[Work request] Below are the entries to work from; restate word for word the portion that opens with the line containing "The image size is (960, 625)." and closes with the line containing "This screenshot has height=565, width=919.", keeping both.

[Opening Source material section]

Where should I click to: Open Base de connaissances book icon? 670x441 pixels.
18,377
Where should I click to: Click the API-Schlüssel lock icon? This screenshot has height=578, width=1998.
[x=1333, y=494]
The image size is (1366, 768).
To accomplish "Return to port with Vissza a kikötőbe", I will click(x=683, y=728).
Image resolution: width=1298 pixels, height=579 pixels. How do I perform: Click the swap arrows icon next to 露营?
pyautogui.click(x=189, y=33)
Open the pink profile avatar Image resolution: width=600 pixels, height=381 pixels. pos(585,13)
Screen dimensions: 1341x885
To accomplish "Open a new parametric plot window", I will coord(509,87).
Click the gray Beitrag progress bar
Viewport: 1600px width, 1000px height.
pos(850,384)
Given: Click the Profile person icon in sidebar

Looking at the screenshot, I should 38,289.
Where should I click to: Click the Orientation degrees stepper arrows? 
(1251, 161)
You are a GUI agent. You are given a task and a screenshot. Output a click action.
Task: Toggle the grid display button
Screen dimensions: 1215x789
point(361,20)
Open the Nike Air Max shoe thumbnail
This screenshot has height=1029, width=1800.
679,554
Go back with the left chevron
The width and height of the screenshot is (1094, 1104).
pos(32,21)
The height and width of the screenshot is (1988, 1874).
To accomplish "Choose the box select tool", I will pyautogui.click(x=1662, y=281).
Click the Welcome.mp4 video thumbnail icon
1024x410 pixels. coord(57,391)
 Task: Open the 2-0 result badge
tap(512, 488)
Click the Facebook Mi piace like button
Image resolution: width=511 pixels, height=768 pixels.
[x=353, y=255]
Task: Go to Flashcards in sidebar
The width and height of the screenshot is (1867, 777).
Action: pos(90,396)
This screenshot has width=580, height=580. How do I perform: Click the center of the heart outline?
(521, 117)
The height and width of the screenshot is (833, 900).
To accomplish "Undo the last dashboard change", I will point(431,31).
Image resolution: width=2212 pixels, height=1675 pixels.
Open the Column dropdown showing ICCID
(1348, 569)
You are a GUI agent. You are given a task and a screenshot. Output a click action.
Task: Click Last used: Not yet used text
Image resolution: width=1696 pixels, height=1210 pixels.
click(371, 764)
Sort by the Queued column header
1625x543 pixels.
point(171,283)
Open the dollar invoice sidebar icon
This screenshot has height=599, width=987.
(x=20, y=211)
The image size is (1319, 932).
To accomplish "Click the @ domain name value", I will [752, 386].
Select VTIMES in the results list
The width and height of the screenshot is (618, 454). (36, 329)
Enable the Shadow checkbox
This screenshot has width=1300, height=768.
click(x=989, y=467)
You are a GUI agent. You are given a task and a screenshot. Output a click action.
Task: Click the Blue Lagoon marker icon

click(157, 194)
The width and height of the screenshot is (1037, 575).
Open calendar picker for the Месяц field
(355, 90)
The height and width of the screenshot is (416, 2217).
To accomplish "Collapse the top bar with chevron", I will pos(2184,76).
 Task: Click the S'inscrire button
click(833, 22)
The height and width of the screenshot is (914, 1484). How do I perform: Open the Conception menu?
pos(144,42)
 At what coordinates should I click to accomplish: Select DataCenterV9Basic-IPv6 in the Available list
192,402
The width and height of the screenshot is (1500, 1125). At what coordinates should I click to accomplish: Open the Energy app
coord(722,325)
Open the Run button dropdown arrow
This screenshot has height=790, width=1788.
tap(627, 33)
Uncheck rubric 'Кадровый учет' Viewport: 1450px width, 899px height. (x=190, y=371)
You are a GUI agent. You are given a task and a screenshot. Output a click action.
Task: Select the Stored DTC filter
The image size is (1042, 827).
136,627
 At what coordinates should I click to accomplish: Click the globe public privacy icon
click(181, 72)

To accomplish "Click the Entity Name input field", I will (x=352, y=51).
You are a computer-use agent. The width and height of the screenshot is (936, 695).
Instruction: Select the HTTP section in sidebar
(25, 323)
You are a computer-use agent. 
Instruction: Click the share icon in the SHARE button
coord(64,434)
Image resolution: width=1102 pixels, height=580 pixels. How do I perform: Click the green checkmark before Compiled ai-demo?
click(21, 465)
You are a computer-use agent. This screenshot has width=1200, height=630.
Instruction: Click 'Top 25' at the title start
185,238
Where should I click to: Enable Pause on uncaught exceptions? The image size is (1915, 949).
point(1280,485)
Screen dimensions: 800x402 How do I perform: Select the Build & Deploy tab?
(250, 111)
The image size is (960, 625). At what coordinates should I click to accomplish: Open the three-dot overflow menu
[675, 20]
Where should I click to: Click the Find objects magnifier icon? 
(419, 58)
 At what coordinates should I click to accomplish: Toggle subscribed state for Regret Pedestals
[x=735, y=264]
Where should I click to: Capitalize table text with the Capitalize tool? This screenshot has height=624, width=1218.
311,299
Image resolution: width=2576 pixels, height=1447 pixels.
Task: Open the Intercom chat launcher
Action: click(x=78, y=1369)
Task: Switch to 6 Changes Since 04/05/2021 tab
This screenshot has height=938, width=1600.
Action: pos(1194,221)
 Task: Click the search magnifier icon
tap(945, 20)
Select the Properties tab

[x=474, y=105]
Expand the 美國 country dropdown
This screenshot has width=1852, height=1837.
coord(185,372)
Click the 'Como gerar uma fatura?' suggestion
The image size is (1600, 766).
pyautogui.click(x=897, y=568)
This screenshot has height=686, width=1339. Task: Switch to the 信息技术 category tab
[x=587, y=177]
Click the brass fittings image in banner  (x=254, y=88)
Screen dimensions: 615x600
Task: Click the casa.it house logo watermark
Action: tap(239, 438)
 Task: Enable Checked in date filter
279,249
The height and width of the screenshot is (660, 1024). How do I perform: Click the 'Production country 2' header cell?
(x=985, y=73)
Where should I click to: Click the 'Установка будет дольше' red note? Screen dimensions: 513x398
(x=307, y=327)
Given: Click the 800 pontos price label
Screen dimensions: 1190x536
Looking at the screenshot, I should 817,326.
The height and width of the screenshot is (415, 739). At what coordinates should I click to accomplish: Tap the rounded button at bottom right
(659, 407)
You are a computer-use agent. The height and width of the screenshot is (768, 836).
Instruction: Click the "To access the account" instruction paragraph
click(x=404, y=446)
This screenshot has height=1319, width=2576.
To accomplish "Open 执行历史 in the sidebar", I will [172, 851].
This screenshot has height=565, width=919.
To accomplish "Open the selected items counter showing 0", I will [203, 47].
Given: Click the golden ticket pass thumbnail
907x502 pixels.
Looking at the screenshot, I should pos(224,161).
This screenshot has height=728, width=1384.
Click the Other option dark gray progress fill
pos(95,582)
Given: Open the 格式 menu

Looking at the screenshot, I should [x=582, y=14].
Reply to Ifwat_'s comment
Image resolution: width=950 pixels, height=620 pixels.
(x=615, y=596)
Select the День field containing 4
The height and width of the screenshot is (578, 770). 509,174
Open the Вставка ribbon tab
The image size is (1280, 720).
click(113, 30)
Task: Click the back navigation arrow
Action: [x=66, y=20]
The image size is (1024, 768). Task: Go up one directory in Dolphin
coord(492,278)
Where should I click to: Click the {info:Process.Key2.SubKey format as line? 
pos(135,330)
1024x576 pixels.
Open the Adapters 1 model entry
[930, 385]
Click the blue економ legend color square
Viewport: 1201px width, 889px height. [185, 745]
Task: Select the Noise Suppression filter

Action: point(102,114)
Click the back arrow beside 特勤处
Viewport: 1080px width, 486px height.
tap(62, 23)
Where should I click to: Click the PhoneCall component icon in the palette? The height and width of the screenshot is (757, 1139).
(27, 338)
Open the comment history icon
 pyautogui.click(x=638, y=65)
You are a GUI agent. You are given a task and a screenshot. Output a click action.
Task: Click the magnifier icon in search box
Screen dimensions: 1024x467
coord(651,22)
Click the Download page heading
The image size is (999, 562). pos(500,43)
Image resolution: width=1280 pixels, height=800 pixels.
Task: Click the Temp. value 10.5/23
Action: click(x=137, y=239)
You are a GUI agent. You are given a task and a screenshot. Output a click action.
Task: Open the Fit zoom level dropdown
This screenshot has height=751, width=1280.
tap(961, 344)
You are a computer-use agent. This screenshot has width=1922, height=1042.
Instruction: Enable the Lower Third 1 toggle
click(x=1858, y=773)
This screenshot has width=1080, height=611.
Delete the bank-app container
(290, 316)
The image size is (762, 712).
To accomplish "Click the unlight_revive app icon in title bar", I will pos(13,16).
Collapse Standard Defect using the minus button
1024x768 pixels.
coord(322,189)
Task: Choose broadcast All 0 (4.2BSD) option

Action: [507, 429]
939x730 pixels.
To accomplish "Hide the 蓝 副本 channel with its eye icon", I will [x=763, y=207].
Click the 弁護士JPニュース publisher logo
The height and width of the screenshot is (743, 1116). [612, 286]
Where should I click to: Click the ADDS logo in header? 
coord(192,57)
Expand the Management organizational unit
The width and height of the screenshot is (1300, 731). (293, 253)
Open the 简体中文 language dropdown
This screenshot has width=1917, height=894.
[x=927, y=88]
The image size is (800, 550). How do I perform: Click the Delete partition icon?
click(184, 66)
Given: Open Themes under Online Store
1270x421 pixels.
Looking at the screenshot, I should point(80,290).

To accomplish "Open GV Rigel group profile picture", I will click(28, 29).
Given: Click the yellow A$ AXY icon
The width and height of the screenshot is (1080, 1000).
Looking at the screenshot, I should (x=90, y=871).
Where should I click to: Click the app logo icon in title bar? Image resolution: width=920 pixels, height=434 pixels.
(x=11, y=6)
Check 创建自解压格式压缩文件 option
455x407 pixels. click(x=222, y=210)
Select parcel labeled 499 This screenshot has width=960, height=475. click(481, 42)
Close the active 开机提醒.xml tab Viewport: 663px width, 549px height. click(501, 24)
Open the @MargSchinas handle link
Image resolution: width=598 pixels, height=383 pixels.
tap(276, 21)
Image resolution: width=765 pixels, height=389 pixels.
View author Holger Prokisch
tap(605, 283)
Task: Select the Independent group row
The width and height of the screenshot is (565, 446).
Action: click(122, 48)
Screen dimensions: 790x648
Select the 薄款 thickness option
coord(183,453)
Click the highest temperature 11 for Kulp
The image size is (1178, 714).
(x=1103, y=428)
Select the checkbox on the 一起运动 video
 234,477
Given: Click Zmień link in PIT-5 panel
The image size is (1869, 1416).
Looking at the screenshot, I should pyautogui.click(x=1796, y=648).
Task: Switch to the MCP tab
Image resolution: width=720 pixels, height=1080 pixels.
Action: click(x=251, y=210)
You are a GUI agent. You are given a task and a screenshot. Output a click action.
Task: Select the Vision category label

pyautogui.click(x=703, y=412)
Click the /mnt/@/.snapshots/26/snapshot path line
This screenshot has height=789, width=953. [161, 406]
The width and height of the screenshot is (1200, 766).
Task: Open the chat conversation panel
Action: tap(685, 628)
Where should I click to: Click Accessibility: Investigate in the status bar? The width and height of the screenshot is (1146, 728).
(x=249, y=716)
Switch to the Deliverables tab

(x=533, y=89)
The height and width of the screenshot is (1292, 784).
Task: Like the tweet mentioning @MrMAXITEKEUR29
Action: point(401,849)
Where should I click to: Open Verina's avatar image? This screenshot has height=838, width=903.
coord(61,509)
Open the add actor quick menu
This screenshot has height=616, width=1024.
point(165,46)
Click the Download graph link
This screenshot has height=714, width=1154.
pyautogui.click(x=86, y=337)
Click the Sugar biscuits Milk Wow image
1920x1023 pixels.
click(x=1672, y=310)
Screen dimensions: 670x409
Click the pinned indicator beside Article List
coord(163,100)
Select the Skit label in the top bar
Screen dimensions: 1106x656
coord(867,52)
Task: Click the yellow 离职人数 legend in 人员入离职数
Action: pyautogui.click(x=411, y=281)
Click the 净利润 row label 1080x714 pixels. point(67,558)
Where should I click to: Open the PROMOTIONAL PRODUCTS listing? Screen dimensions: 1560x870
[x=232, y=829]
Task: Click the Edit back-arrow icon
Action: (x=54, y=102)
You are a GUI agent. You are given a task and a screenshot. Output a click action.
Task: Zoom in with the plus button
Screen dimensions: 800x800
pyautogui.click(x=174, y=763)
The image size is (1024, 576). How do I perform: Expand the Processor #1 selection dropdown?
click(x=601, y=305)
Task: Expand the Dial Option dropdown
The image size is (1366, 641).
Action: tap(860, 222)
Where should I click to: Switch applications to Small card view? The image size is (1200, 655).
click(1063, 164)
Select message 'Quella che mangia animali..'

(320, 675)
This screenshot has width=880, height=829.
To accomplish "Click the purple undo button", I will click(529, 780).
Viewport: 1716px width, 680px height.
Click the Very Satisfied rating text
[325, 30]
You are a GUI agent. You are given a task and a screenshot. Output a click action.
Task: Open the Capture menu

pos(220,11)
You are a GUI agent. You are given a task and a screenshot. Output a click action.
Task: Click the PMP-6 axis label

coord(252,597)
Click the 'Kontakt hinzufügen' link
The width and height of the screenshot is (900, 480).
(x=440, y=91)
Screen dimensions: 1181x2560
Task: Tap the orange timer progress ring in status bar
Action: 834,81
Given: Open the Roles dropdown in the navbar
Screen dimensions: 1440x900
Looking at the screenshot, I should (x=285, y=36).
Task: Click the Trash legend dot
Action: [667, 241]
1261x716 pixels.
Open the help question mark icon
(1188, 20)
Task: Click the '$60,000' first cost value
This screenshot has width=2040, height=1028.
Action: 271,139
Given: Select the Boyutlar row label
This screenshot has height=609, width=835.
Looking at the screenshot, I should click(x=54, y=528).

[Closing Source material section]

[Result of the exercise]
The image size is (960, 625). At what coordinates should I click to accomplish: Open the three-dot overflow menu
[675, 20]
Where should I click to: Click the Find objects magnifier icon? 
(419, 58)
 At what coordinates should I click to accomplish: Toggle subscribed state for Regret Pedestals
[x=735, y=264]
Where should I click to: Capitalize table text with the Capitalize tool? This screenshot has height=624, width=1218.
311,299
Image resolution: width=2576 pixels, height=1447 pixels.
Task: Open the Intercom chat launcher
Action: click(x=78, y=1369)
Task: Switch to 6 Changes Since 04/05/2021 tab
This screenshot has height=938, width=1600.
Action: pos(1194,221)
 Task: Click the search magnifier icon
tap(945, 20)
Select the Properties tab

[x=474, y=105]
Expand the 美國 country dropdown
This screenshot has width=1852, height=1837.
coord(185,372)
Click the 'Como gerar uma fatura?' suggestion
The image size is (1600, 766).
pyautogui.click(x=897, y=568)
This screenshot has height=686, width=1339. Task: Switch to the 信息技术 category tab
[x=587, y=177]
Click the brass fittings image in banner  (x=254, y=88)
Screen dimensions: 615x600
Task: Click the casa.it house logo watermark
Action: tap(239, 438)
 Task: Enable Checked in date filter
279,249
The height and width of the screenshot is (660, 1024). How do I perform: Click the 'Production country 2' header cell?
(x=985, y=73)
Where should I click to: Click the 'Установка будет дольше' red note? Screen dimensions: 513x398
(x=307, y=327)
Given: Click the 800 pontos price label
Screen dimensions: 1190x536
Looking at the screenshot, I should 817,326.
The height and width of the screenshot is (415, 739). At what coordinates should I click to accomplish: Tap the rounded button at bottom right
(659, 407)
You are a computer-use agent. The height and width of the screenshot is (768, 836).
Instruction: Click the "To access the account" instruction paragraph
click(x=404, y=446)
This screenshot has height=1319, width=2576.
To accomplish "Open 执行历史 in the sidebar", I will [172, 851].
This screenshot has height=565, width=919.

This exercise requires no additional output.